[Opening ENTRIES SUPPLIED section]

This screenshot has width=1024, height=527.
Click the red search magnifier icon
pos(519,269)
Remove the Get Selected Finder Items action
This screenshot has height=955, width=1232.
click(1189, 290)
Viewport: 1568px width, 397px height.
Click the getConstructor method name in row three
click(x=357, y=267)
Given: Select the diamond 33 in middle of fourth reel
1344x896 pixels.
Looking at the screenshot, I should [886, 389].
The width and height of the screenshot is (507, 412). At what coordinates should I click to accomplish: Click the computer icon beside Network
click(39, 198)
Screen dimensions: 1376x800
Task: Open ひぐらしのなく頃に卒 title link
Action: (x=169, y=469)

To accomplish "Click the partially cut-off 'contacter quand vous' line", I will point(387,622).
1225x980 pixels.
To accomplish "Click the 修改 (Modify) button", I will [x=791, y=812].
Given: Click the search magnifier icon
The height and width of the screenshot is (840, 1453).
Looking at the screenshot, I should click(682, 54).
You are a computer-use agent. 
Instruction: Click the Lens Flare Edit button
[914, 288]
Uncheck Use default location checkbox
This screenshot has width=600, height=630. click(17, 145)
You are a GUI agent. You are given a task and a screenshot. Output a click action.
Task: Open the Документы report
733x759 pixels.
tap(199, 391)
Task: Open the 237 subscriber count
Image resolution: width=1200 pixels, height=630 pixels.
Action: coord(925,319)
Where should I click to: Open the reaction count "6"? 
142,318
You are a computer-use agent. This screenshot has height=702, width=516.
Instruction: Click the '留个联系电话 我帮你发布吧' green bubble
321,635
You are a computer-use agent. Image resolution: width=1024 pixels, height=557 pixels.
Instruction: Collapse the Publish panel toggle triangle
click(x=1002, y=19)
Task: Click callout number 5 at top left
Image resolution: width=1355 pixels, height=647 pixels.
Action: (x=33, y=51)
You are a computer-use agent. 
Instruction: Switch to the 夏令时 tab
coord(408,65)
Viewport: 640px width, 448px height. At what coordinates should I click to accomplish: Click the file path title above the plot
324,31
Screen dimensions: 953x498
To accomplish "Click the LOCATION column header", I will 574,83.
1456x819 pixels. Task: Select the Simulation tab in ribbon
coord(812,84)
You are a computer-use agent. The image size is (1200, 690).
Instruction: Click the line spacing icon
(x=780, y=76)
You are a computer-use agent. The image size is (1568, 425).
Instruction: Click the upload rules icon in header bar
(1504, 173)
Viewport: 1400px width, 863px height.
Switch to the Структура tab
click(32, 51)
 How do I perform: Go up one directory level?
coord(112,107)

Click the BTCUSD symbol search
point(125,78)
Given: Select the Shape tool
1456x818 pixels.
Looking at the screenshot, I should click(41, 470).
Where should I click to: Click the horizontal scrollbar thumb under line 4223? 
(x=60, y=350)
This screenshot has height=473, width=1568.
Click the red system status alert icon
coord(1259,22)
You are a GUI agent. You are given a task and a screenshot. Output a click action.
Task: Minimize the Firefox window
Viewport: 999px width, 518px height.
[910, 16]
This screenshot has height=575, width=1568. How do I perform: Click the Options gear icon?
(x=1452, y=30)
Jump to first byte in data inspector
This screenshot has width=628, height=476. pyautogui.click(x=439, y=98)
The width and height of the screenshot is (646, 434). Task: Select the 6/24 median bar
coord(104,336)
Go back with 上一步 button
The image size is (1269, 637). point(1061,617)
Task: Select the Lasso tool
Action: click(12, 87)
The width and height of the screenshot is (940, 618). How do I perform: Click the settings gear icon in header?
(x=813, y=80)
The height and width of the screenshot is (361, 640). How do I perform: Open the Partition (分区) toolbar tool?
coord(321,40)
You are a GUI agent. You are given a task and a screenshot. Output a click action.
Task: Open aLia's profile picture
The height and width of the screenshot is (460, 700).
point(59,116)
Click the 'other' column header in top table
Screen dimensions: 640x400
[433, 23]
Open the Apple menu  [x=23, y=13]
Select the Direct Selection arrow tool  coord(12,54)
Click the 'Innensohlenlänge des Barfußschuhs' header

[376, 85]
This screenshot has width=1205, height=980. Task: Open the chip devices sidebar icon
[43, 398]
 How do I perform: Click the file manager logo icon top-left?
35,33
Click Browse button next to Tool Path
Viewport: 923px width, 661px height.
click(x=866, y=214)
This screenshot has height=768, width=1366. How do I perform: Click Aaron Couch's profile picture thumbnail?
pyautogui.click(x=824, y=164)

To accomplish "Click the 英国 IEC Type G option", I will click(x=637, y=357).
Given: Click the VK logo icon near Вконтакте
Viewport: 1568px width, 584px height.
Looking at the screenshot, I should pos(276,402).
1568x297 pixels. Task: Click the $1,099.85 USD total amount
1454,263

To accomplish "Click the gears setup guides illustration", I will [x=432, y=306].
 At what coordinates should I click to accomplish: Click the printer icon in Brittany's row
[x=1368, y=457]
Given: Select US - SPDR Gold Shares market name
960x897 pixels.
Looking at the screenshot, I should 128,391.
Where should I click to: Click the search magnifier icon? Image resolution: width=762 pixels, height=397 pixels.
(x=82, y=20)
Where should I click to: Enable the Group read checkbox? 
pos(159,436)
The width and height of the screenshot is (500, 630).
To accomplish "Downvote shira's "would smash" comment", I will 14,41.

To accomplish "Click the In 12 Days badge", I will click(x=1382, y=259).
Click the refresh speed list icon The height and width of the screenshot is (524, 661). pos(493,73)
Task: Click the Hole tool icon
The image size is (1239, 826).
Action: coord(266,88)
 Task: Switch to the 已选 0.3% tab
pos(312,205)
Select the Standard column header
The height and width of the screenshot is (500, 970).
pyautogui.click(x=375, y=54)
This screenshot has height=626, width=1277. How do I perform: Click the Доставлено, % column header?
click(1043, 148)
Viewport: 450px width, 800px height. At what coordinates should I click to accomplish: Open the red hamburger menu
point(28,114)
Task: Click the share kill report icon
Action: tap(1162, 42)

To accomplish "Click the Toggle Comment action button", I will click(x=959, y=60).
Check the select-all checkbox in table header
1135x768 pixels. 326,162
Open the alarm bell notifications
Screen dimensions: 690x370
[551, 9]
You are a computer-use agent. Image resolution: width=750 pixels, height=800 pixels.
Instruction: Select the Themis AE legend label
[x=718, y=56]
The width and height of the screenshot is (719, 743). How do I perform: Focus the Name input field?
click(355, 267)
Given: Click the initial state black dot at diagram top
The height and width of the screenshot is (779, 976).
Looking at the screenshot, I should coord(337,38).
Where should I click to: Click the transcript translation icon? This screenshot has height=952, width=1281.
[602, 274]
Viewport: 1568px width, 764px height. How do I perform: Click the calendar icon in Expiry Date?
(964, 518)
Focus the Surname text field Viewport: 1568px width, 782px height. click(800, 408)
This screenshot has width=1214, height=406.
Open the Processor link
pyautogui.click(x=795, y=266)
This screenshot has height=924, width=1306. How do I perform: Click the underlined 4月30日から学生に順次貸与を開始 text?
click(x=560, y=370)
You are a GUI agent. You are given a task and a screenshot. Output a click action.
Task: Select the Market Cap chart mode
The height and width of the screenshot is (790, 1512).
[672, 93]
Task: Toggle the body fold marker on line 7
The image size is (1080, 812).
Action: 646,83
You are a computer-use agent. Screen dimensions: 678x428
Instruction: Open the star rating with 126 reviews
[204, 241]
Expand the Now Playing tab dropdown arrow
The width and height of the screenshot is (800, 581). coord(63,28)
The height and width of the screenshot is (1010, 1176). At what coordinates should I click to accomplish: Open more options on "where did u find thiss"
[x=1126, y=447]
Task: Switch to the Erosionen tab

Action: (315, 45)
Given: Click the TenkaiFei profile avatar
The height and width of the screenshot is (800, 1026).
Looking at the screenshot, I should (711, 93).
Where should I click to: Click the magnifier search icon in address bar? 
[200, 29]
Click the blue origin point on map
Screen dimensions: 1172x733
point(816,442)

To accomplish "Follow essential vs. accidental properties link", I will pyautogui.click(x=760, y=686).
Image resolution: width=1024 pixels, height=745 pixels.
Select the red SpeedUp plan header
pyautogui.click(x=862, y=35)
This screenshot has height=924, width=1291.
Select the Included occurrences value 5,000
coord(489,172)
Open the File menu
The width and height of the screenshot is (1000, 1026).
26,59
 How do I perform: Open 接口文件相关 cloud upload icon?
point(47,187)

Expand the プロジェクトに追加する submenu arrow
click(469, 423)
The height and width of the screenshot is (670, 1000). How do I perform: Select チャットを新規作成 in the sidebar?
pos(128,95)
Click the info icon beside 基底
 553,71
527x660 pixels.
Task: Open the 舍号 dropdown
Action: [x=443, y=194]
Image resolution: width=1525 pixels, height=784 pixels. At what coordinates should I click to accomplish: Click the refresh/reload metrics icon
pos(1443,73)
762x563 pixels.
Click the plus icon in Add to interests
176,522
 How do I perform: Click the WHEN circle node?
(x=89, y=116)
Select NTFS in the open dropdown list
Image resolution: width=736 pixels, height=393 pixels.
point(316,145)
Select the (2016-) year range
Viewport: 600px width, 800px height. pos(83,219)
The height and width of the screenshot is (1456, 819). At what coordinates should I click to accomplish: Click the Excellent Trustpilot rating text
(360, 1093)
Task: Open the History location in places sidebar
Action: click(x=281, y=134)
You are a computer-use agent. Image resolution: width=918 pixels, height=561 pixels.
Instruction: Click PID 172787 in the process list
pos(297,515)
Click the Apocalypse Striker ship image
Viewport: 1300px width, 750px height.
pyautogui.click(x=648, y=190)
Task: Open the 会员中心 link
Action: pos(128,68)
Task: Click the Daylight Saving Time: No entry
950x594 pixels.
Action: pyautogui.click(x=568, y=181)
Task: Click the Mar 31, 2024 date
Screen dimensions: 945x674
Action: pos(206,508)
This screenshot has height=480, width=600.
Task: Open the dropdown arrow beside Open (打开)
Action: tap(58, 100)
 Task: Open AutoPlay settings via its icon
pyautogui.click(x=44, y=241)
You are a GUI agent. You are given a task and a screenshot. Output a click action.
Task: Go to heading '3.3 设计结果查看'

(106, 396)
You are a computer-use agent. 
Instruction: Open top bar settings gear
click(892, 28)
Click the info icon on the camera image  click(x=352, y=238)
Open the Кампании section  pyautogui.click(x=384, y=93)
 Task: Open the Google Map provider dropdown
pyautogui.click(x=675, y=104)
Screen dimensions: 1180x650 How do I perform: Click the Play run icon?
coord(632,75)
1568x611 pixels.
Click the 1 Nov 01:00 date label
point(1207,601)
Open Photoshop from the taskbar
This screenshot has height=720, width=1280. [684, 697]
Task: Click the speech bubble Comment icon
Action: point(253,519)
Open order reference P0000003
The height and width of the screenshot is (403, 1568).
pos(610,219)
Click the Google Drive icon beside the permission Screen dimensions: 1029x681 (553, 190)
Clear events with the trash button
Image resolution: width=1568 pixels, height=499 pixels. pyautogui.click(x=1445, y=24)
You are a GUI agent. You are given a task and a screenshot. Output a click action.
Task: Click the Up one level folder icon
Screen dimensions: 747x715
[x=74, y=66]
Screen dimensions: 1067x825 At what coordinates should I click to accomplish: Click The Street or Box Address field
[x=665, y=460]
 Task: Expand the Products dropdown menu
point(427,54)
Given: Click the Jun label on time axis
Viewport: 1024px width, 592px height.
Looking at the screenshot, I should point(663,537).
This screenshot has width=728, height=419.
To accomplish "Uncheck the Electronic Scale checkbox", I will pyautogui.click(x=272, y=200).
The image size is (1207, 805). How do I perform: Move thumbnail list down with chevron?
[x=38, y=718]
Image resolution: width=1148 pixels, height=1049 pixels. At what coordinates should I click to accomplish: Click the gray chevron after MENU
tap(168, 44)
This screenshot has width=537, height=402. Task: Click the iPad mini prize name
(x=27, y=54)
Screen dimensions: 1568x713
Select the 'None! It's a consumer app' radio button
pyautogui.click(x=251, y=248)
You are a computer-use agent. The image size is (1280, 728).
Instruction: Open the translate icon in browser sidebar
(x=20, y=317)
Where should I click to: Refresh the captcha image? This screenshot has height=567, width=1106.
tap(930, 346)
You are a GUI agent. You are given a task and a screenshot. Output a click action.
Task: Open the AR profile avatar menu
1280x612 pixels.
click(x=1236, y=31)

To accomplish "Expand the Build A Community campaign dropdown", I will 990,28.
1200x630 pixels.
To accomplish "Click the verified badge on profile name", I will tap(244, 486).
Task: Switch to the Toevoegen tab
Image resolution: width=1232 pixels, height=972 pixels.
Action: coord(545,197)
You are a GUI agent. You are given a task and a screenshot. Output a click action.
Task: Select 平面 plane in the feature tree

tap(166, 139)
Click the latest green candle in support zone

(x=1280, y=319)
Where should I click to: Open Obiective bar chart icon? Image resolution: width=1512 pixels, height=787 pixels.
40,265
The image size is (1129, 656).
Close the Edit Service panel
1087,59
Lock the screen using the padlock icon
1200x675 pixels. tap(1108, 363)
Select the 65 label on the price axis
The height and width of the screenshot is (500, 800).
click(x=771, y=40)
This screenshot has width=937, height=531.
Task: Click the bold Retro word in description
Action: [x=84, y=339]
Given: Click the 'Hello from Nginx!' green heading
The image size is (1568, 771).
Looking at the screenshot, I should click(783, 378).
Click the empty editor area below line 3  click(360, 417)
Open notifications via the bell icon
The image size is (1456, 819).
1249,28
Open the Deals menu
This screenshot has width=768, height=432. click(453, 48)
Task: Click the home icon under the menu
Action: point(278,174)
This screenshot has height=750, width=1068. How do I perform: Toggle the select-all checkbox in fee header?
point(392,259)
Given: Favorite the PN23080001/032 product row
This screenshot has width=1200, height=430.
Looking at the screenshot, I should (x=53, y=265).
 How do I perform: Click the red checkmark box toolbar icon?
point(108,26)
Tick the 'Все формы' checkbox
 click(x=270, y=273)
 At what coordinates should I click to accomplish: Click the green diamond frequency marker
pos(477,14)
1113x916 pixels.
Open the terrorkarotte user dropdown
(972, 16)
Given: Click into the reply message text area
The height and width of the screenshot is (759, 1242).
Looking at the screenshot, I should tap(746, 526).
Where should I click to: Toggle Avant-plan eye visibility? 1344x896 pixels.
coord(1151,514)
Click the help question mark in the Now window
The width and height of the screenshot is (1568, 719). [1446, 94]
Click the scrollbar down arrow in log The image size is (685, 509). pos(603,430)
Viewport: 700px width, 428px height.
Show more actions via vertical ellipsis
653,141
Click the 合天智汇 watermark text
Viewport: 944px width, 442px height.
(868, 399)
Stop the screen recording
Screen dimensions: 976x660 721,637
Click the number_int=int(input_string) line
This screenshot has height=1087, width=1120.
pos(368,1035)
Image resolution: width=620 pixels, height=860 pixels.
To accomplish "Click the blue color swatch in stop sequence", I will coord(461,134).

[Closing ENTRIES SUPPLIED section]

**TO DO:**
From the material above, copy exactly the lines between the line holding "Click the 1 Nov 01:00 date label" and the line holding "Given: Click the Jun label on time axis", inclusive, and only those.

**ANSWER TO THE PROBLEM:**
Click the 1 Nov 01:00 date label
point(1207,601)
Open Photoshop from the taskbar
This screenshot has height=720, width=1280. [684, 697]
Task: Click the speech bubble Comment icon
Action: point(253,519)
Open order reference P0000003
The height and width of the screenshot is (403, 1568).
pos(610,219)
Click the Google Drive icon beside the permission Screen dimensions: 1029x681 (553, 190)
Clear events with the trash button
Image resolution: width=1568 pixels, height=499 pixels. pyautogui.click(x=1445, y=24)
You are a GUI agent. You are given a task and a screenshot. Output a click action.
Task: Click the Up one level folder icon
Screen dimensions: 747x715
[x=74, y=66]
Screen dimensions: 1067x825 At what coordinates should I click to accomplish: Click The Street or Box Address field
[x=665, y=460]
 Task: Expand the Products dropdown menu
point(427,54)
Given: Click the Jun label on time axis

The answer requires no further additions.